System requirements#

To develop with msprime you will need to have GSL installed and a working compiler. Please see the pip install from source section for how to install GSL on some common platforms.

Important

You still need to install GSL and have a working compiler if you are working on the documentation because it requires a locally built version of the C module.

Python requirements#

The list of packages needed for development are listed in requirements/development.txt. Install these using either:

conda install --file requirements/development.txt

or

$ python -m pip install -r requirements/development.txt

depending on whether you are a conda or pip user.

Overview#

There are three main parts of msprime, in increasing order of complexity:

  1. High-level Python. The Python-API and command line interface tools are all defined in the msprime directory.

  2. C library. The underlying high-performance C code is written as a standalone library. All of the code for this library is in the lib directory.

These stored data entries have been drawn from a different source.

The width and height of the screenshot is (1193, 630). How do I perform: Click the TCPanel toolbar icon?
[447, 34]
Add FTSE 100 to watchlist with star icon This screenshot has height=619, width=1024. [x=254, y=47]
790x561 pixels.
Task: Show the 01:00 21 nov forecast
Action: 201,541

  3. Low-level Python-C interface. The interface between the Python and C code is the msprime/_msprimemodule.c file, which defines the msprime._msprime module.

Each of these aspects has its own coding conventions and development tools, which are documented in the following sections.

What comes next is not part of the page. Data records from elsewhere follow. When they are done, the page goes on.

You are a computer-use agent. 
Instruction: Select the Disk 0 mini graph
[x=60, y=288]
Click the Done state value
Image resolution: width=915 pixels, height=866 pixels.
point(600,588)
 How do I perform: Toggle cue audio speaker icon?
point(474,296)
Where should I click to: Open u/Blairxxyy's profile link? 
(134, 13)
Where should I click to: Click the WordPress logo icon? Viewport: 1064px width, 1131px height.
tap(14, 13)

Continuous integration tests#

Two different continuous integration providers are used, which run different combinations of tests on different platforms:

  1. Github actions run a variety of code style and quality checks using pre-commit along with Python tests on Linux, OSX and Windows. The docs are also built and a preview generated if changes are detected.

  2. CircleCI Runs all Python tests using the apt-get infrastructure for system requirements. Additionally, the low-level tests are run, coverage statistics calculated using CodeCov, and the documentation built.

Documentation#

The msprime manual exists to provide users with a comprehensive and authoritative source of information on msprime’s interfaces. From a high-level, the documentation is split into two main sections:

  1. The API Reference documentation provides a concise and precise description of a particular function or class. See the API Reference section for details.

  2. Thematically structured sections which discuss the functionality and explain features via minimal examples. See the Examples section for details.

Further documentation where features are combined to perform specific tasks is provided in the tskit tutorials site.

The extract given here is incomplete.